Population data were used to derive rates in this report. The Australian population data between 2015 and 2019 were sourced from rebased ABS Estimated Resident Population (ERP) (released on 27 June 2017) (ABS 2017). Population data between 2003 and 2011 were sourced from final population estimates from the 2011 Census (released 15 December 2016) (ABS 2016a).
Population data for 2022 were sourced from population projections by the Centre for Population (2021). At the time of analysis, these data were the only available source which factored in the early impacts of the COVID–19 pandemic on Australia’s population. The components of the population projection included population growth, net overseas migration and natural increase, with assumptions made regarding migration, mortality, and fertility rates (Centre for Population 2021). The population ‘Central scenario’ was used for this Study. This scenario assumed that the COVID-19 pandemic has significantly impacted the net migration in Australia in 2020–2021.
YLD data quality
The burden estimates for ABDS 2022 were largely based on trend analyses. The quality of input estimates in the ABDS 2022 for earlier reference years (2003, 2011, 2015 and 2018) are the same as the quality presented in the ABDS 2018. The ABDS 2018 estimates were produced using the best data available within the scope and time frame of the study. To provide information on the quality of estimates, a quality index was developed to rate estimates according to the relevance and quality of source data, and methods used to transform data into a form required for analysis. Generally, the higher the rating, the more relevant and accurate the estimate.

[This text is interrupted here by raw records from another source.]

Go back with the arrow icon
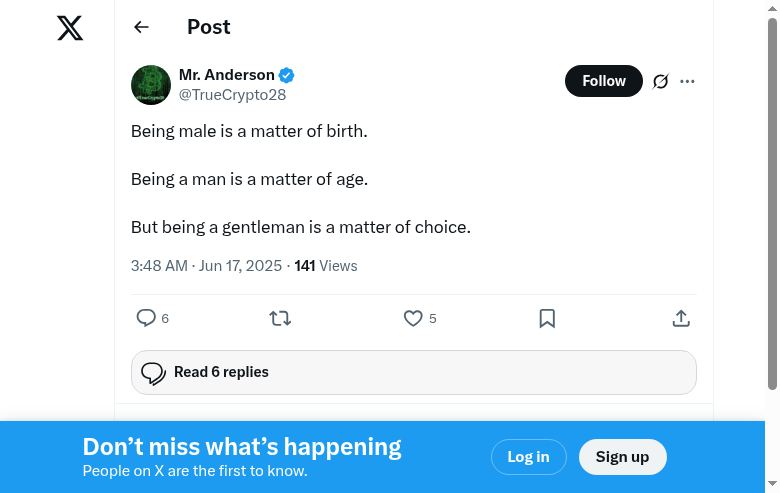tap(141, 28)
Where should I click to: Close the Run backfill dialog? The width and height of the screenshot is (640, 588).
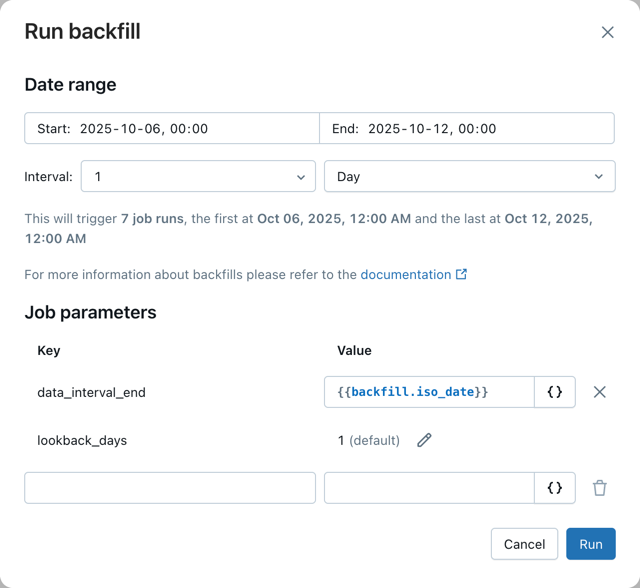point(607,32)

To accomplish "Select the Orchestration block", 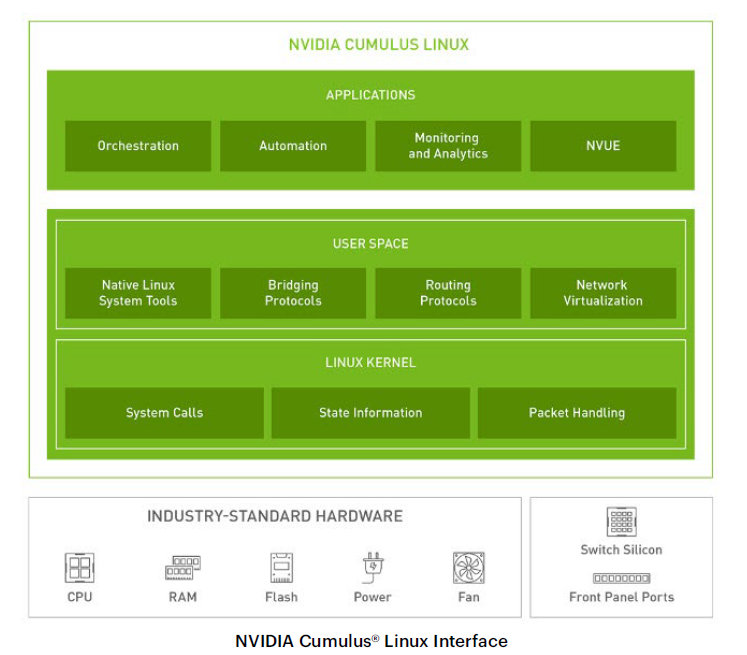I will 138,146.
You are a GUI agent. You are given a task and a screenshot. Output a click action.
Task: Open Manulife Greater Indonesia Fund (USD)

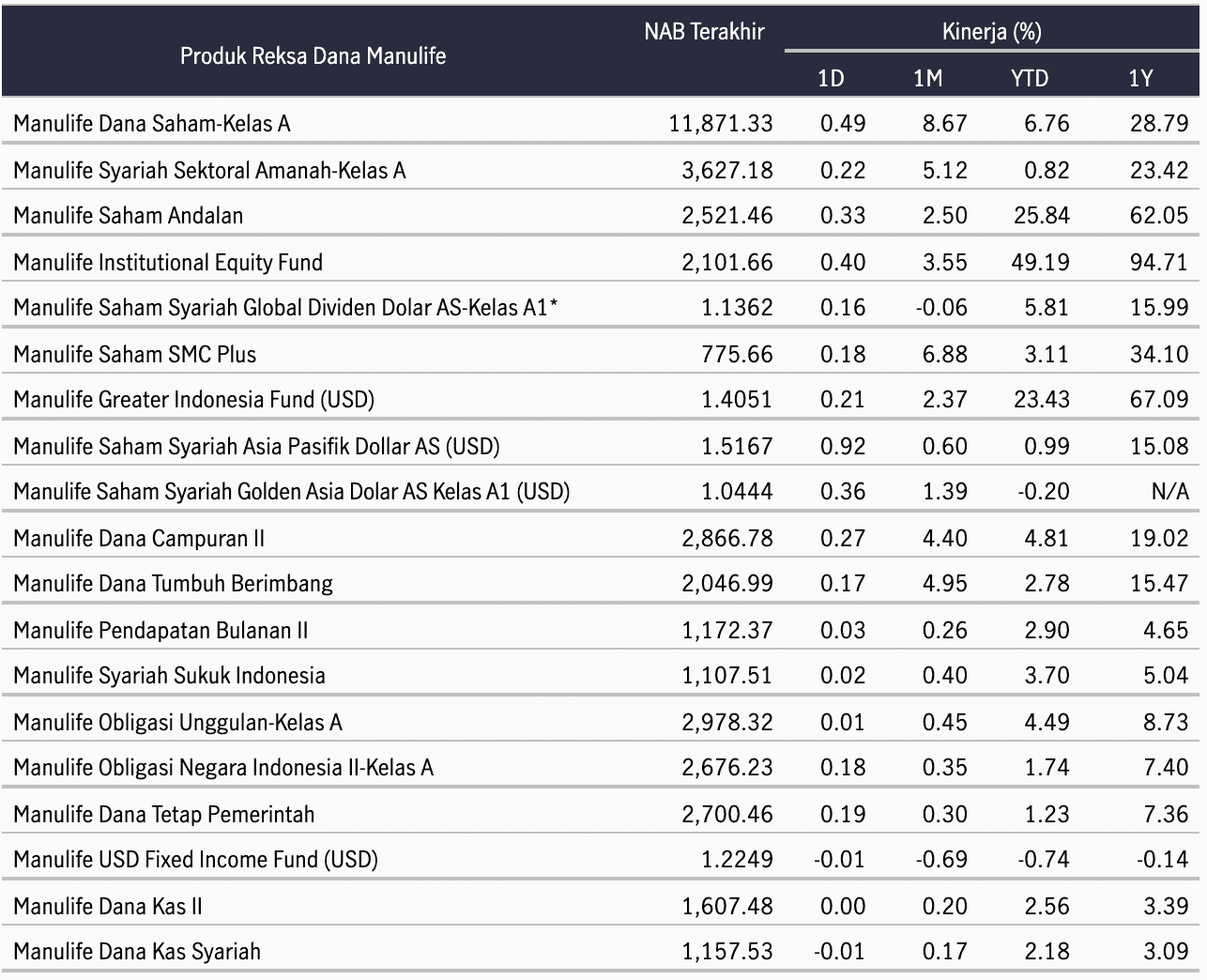click(193, 400)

Fatal burden (YLL) estimates were considered to have the highest rating for both data and methods used, whilst non-fatal burden (YLD) estimates varied depending on the disease or injury, and the data sources used.

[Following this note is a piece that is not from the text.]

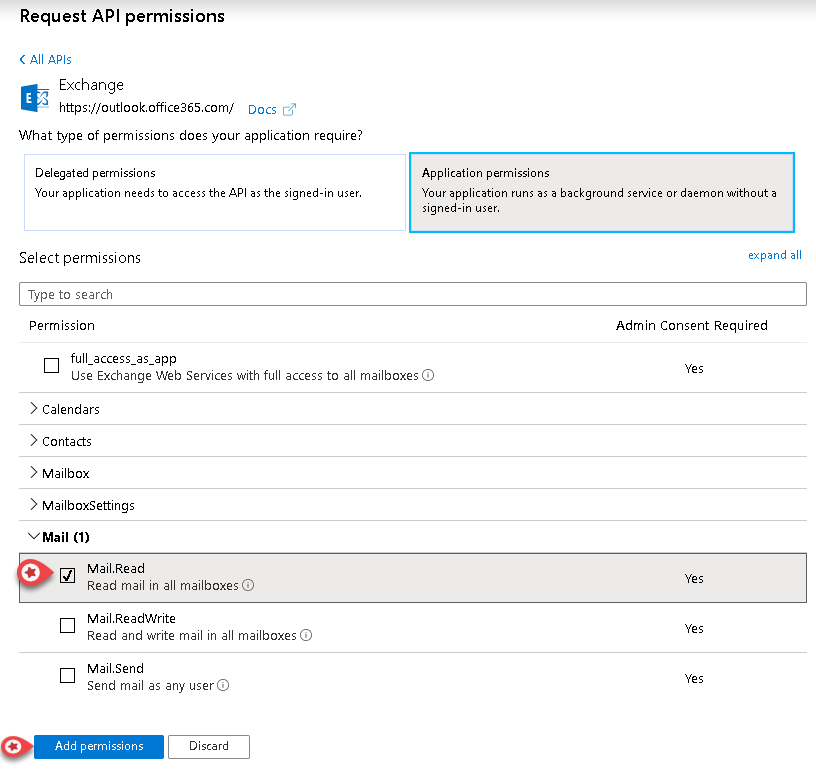Click info icon next to Send mail description
Screen dimensions: 816x773
pos(223,686)
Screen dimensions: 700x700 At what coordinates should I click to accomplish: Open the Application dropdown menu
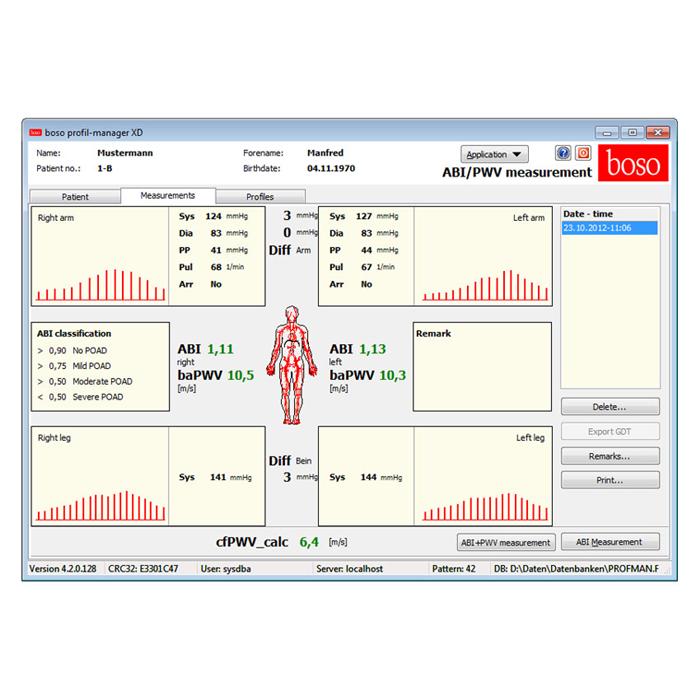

Information about the quality of the YLD 2018 estimates and the data and methods used can be found in Appendix B in the Australian Burden of Disease Study: impact and causes of illness and death in Australia 2018 report and in the Australian Burden of Disease Study: methods and supplementary material 2018 report.
For the first time, COVID-19 was added to the ABDS 2022 as a new disease. Lower respiratory infections (including influenza and pneumonia) were adjusted using recent data due to available evidence that these diseases were impacted by COVID-19. To help users understand the potential sources of uncertainty associated with the estimates, the 2-dimensional index developed for the burden estimates was used for these 2 diseases. This index was derived based on:
- the relevance of the underlying epidemiological data
- the methods used to transform that data into a form required by this analysis.
The quality of COVID-19 and lower respiratory infections (including influenza and pneumonia) are discussed below.
Estimates for COVID-19 are considered to be of somewhat reasonable quality. Data sources were considered relevant as they were broadly derived from the NNDSS. However, the estimates for post-acute consequences of COVID-19, which is the biggest contributor to non-fatal burden, were calculated using 2 proportions (one proportion for those aged under 25 years and another for those aged 25 years and over) so substantial modelling was done to estimate burden by sex and 5-year age groups. Estimates also needed to be modelled for the last 4 months of the year, which relied on the assumption that the current decreasing trend in number of cases will continue for the remainder of the year. Therefore, estimates must be used with caution.
Data score = D
Method score = D
Lower respiratory infections (including influenza and pneumonia)
Estimates for LRIs are considered to be of reasonable quality. Modelling was based on assumptions that LRIs and influenza were similar to years before the COVID-19 pandemic. These assumptions may not hold once 2022 data are available. Therefore, estimates must be used with caution.